Start of Block

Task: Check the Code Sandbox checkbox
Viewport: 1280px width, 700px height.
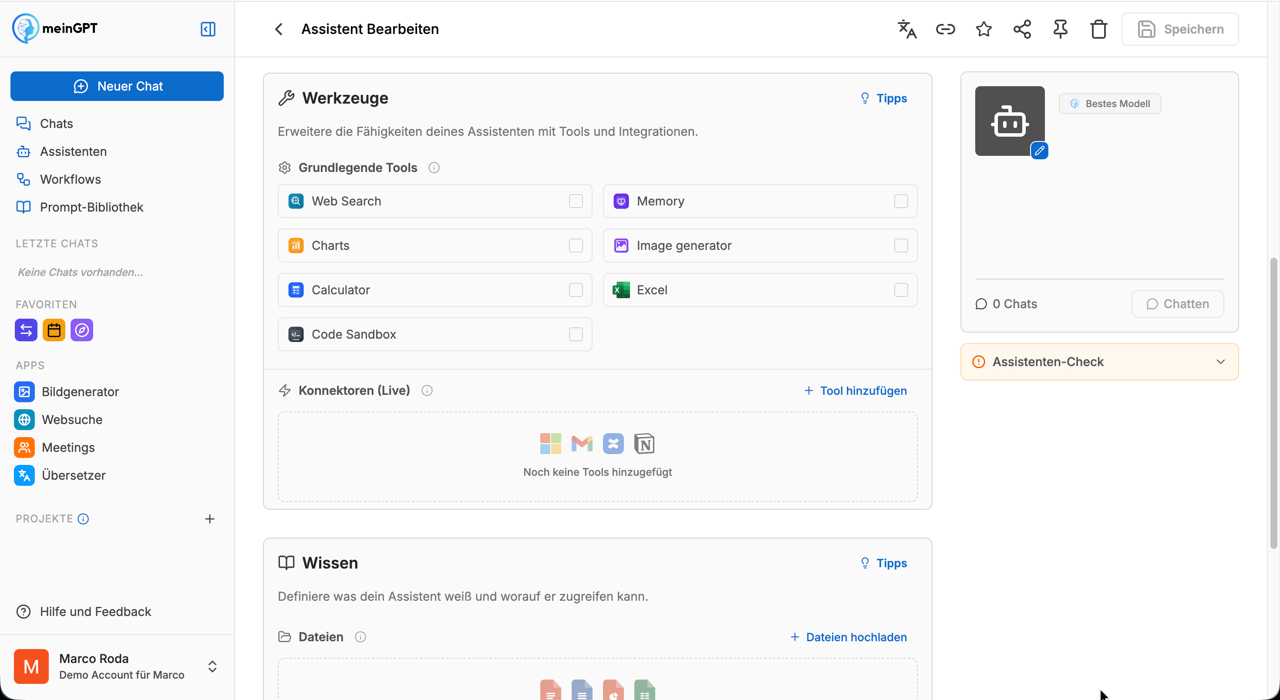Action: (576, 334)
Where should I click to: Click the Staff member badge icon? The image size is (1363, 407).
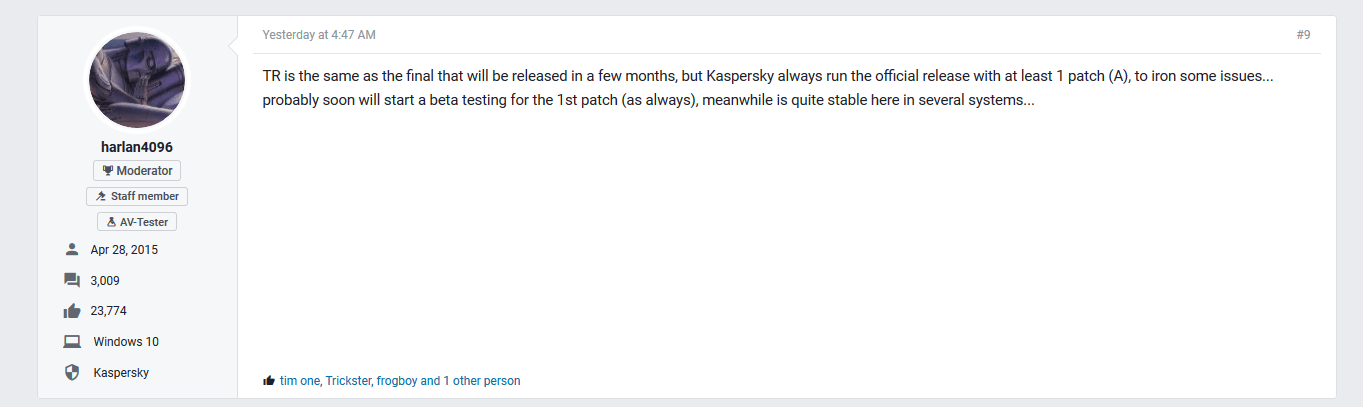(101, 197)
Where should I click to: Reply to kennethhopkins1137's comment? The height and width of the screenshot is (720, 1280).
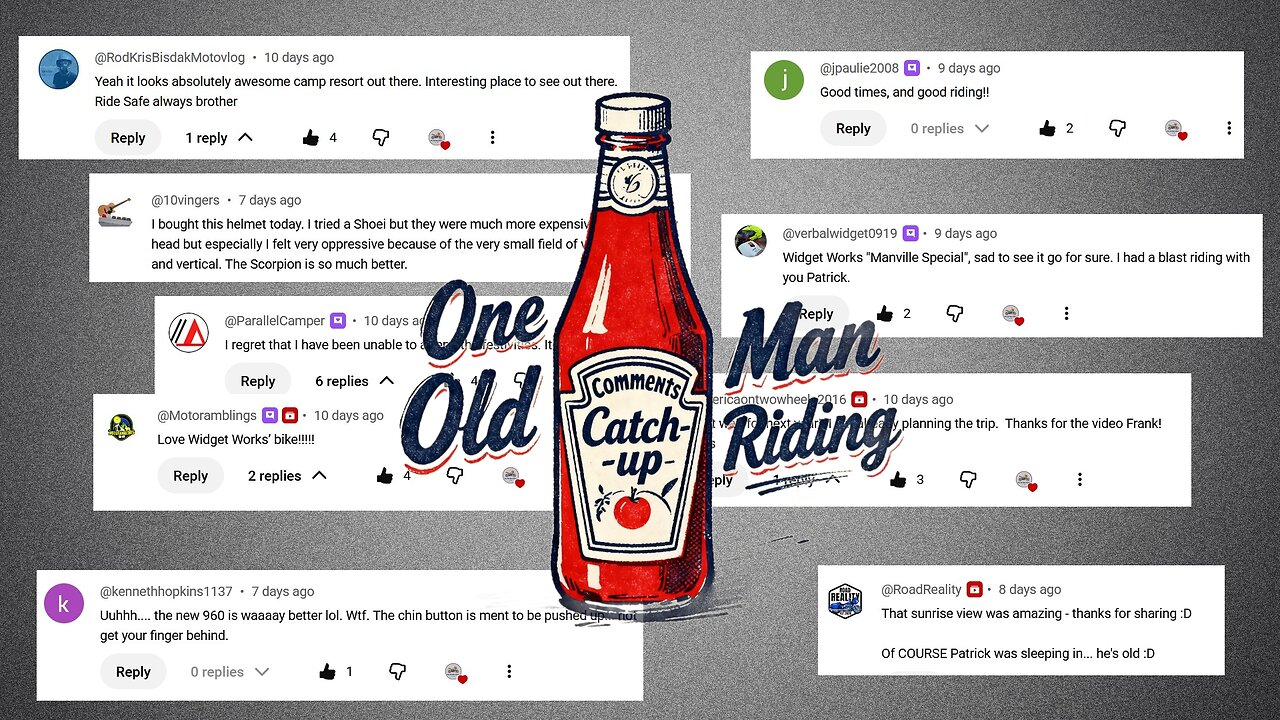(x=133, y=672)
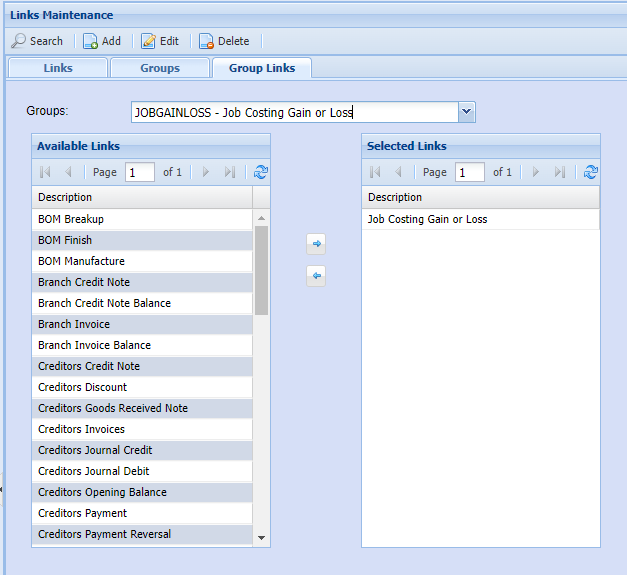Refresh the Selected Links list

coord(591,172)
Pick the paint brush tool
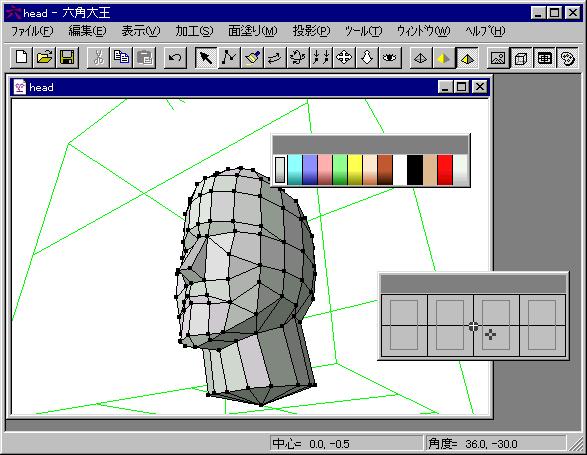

End of Block
Start of Block

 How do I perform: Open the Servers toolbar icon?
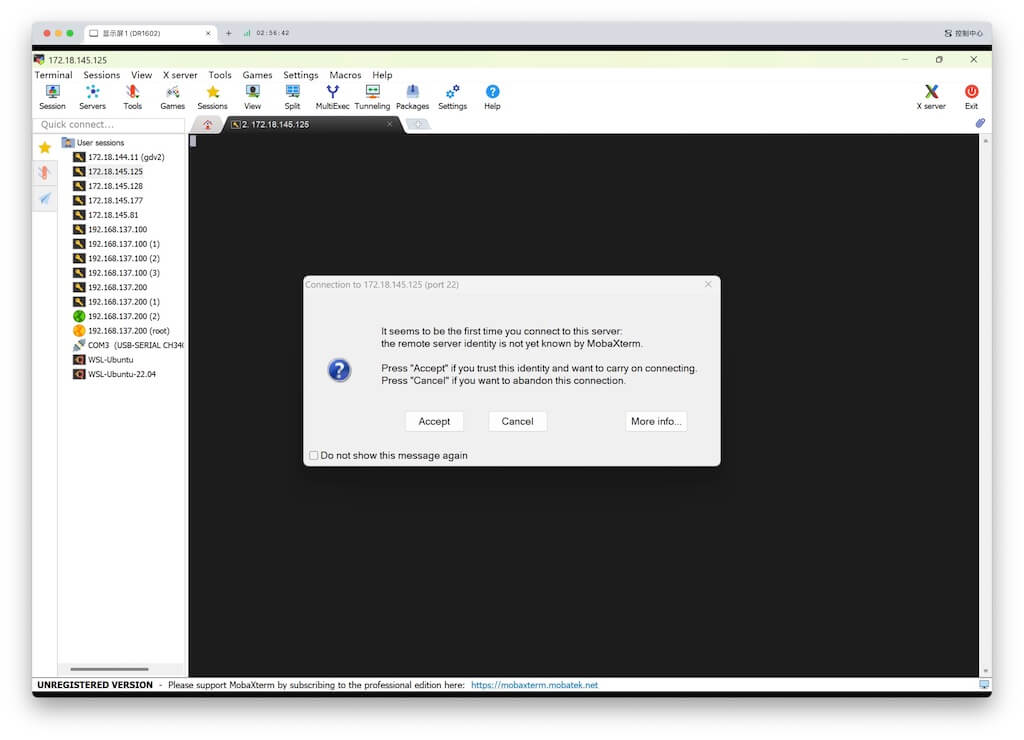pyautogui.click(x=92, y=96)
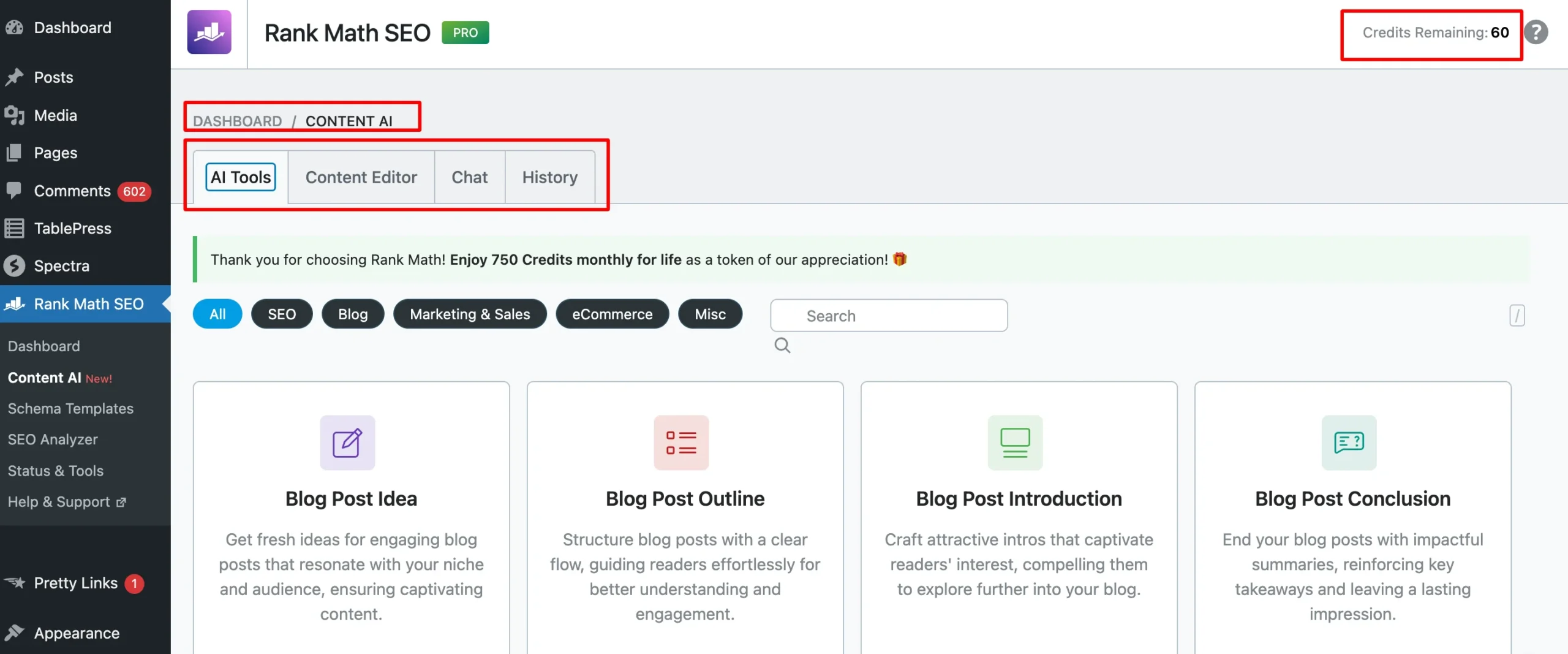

End of Block

Write out word for word the lines above that run from the one with "Where should I click to: Reply" to the one with "Pick the paint brush tool". Include both end lines; exclude the images.

*ANSWER FOR THE TASK:*
Where should I click to: Reply to kennethhopkins1137's comment? The height and width of the screenshot is (720, 1280).
(x=133, y=672)
Refresh the Selected Links list

coord(591,172)
Pick the paint brush tool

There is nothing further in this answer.